►
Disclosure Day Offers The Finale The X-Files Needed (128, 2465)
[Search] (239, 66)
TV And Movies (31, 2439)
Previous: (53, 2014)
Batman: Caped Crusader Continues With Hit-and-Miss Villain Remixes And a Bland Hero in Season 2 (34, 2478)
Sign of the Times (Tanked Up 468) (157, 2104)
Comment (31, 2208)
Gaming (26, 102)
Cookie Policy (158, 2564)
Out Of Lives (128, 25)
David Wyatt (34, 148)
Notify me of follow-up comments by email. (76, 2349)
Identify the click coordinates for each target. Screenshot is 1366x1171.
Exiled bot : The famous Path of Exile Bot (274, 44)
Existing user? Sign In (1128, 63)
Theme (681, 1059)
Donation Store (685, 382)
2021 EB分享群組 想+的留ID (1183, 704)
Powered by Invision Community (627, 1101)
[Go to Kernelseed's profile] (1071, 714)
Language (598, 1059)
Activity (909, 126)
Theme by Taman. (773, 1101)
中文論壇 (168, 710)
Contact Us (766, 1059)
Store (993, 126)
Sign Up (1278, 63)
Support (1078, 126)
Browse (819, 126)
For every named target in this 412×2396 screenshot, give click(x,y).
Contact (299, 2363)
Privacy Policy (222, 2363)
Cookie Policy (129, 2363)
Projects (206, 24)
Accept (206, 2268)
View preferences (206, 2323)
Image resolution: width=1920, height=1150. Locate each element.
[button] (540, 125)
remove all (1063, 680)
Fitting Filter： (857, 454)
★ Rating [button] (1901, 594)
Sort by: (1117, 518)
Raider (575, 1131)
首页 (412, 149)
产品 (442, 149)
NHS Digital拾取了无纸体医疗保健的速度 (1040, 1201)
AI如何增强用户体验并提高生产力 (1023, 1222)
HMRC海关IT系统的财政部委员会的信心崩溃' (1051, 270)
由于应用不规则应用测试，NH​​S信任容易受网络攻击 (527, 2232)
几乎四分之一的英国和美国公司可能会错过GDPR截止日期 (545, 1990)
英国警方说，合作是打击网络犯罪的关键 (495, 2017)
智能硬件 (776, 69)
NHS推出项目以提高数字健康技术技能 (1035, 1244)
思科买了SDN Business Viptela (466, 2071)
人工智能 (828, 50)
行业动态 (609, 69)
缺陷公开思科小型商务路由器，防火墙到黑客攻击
◄
*Activity*
Count the lines of the records that include the word "each". Give the number by itself.

*Answer for the task*
2